__Your task__. Please lay out everything from the line containing "You are a computer-use agent. 500x263 pixels." down to the end of the records as a two-column CSV with the columns instruction and location, one row per record, each value in its own quoted field with line breaks replaced by spaces. Leave the pictures out.

*** Data entries ***

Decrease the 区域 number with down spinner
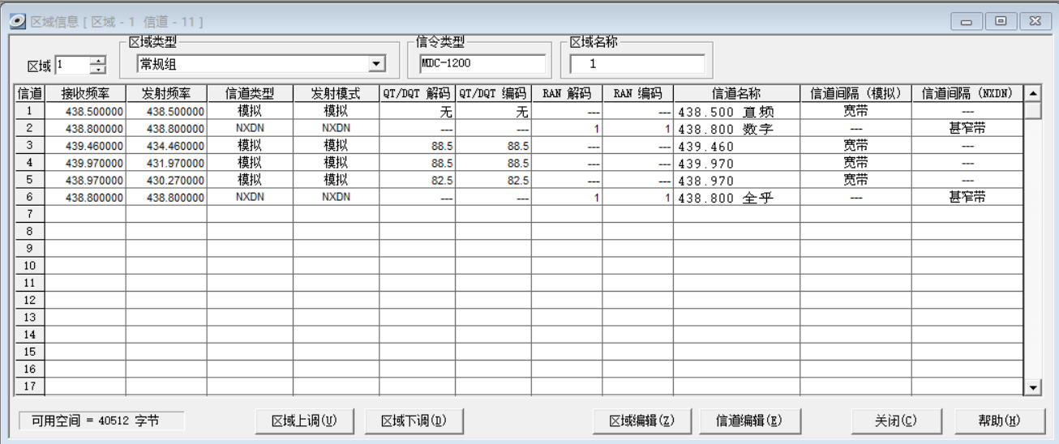 (x=98, y=70)

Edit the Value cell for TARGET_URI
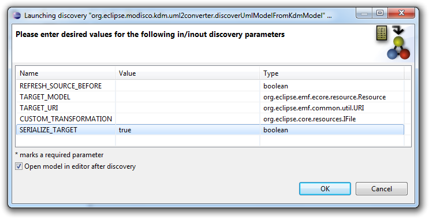point(188,107)
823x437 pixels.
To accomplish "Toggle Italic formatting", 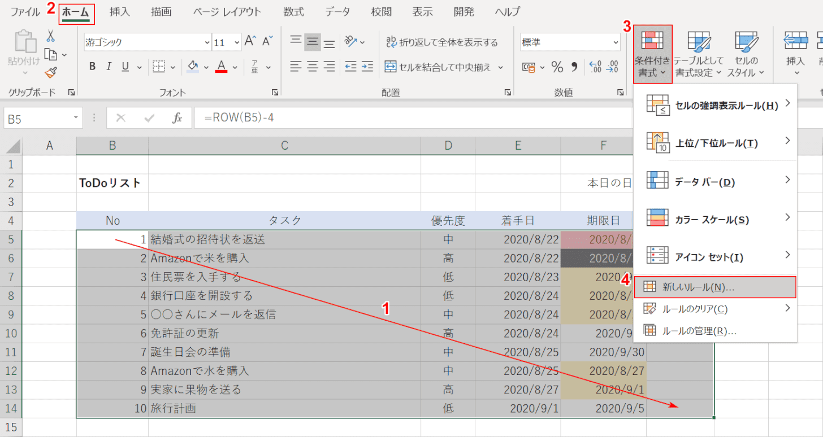I will [109, 67].
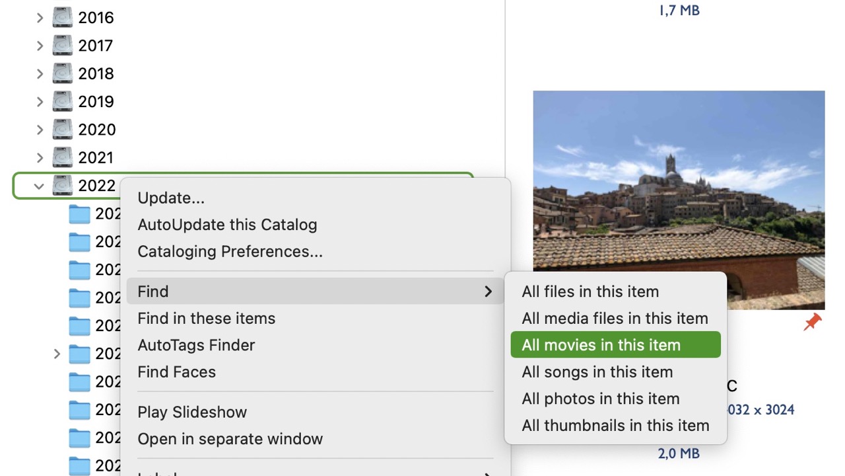Screen dimensions: 845x476
Task: Collapse the 2022 catalog tree item
Action: coord(39,186)
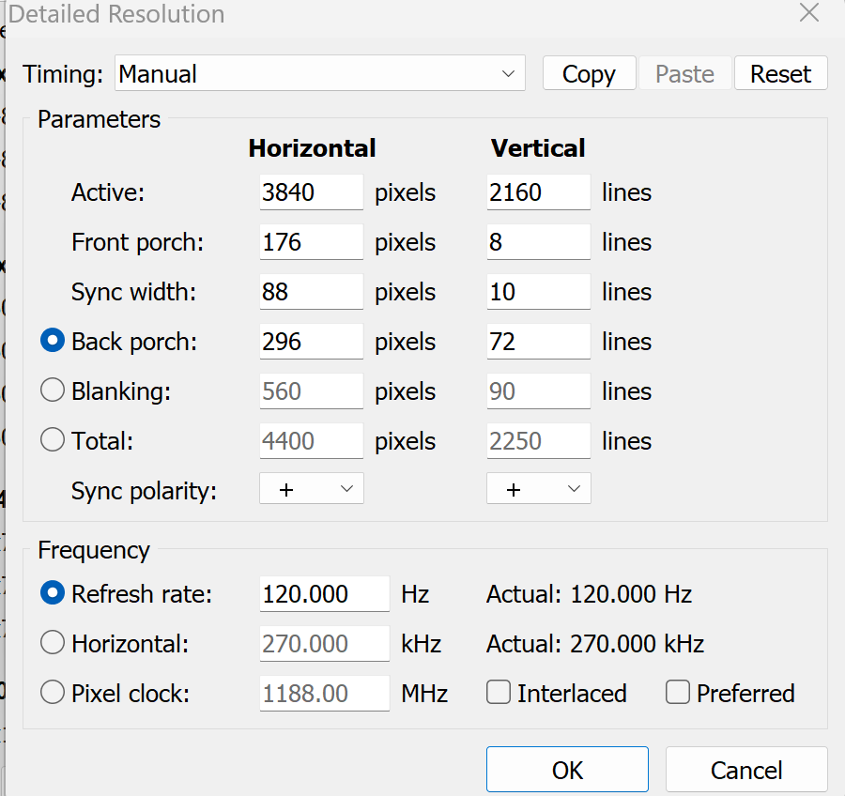
Task: Choose the Total radio option
Action: (54, 440)
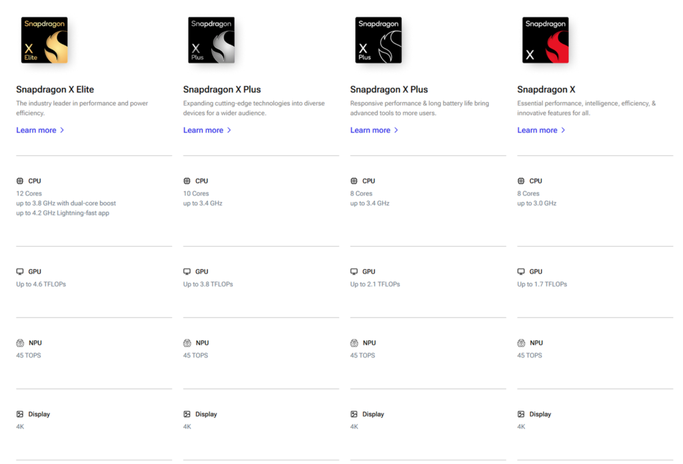Click the Display image icon in the red Snapdragon X column
683x464 pixels.
tap(521, 414)
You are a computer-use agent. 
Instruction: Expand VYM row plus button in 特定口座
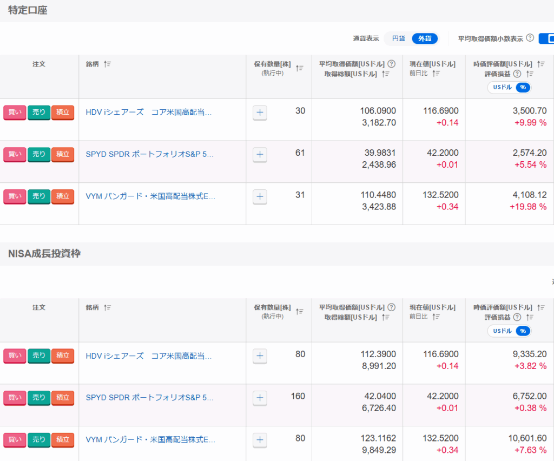(260, 197)
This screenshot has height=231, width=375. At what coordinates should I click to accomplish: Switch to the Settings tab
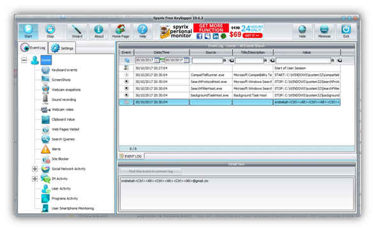point(63,48)
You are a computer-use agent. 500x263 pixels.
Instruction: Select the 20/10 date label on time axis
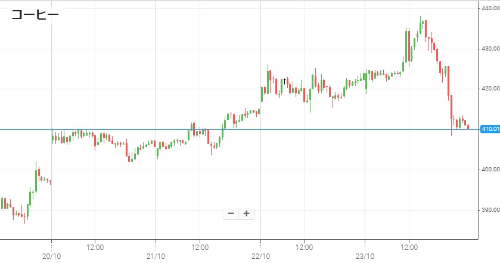click(x=51, y=257)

***

__Expected output__.
instruction,location
"You are a computer-use agent. 500x263 pixels. Instruction: Select the 20/10 date label on time axis","click(x=51, y=257)"